McClendon gave up on his lecture 40 minutes early. He was clearly shaken by the angry, informed reaction.

One protester shoved a jar of dirty water at McClendon, saying it represented fracking water and asked McClendon if he was willing to drink it.

As McClendon fled the building he was serenaded with eco-protest songs.

One observer's personal account...

"McClendon was very rude. He mocked the people who were worried about health defects and got defensive and completely lost his composure when we were quick to respond to his sarcasm with solid responses. He is not a nice man, not at all. When we told him we were delivering messages from directly impacted communities, we were told to "keep our comments to just questions", so we asked him if he would be willing to listen to the voices of the people who are feeling the effects of his business, he said "I will only answer questions" so pretty much "No". People definitely got our message. We are considering this action a "win". Solidarity to yall from Boston."

I think I can speak for CARO when I say if Aubrey McClendon shows up at the Save Carter Avenue Rally, Thursday, March 4, on the Tarrant County Courthouse steps and wants to speak to the Rally to inform the people of Fort Worth that he has ordered Chesapeake Energy to drop its eminent domain assault on Steve Doeung and abandoned the plans to put a non-odorized natural gas pipeline under Carter Avenue, that the people at the Rally will greet him with huge round of Southern Hospitality.

And no one will try to get him to drink some Chesapeake Dirty Water.

Monday, December 8, 2008

What Is In The Barnett Shale Fracking Water?

Interesting natural gas drilling information about the chemicals used in the fracking process is coming out of Pennsylvania.

The upper Delaware region has a natural gas drilling operation underway, drilling into what is called the Marcellus Shale. Here in Fort Worth we call ours the Barnett Shale.

I don't know if Chesapeake Energy is drilling in the upper Delaware region, along with their patented over the top propaganda operation.

While the Pennsylvania Department of Environmental Protection acknowledges that gas drillers may keep their fracking formulas secret, the individual ingredients are public record in Pennsylvania .

So, the Pennsylvania agency supplied a New York newspaper, The River Reporter, with a list of the chemicals used in the fracking process.

The River Reporter asked researchers at The Endocrine Disruption Exchange to analyze the chemicals for their effects on humans and animals.

The results are startling. There are 54 different chemicals used in the fracking process. The researchers broke it all down into charts and graphs representing the degree of health effects.

You can view that information here.

Marcellus Shale drillers claim the fracking process is safe in the Marcellus Shale because the fracking takes place below the water table.

Others say the lined wells have failed in the past, contaminating drinking water.
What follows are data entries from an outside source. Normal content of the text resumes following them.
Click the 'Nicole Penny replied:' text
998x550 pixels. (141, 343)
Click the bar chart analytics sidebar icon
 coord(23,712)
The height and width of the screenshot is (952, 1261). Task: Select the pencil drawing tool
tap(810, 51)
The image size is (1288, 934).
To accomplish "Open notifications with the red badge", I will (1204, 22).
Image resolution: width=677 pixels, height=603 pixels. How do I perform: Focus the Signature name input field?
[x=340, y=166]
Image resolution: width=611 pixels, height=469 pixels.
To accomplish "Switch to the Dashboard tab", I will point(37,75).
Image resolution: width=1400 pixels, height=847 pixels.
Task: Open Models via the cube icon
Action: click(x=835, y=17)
Here in the Barnett Shale zone, just recently, there were reports of a nursery in Parker County seeing its plants die due to their water being contaminated by a nearby drilling operation. Before that there were reports of a farm family, somewhere west of Fort Worth, the exact location of which I can't remember, having their water supply turn undrinkable, soon after a Barnett Shale natural gas drilling operation's fracking process took place.

I fear there is an environmental disaster of historical proportions in the future for those living above the Barnett and Marcellus and other Shales being drilled and fracked with dangerous chemicals.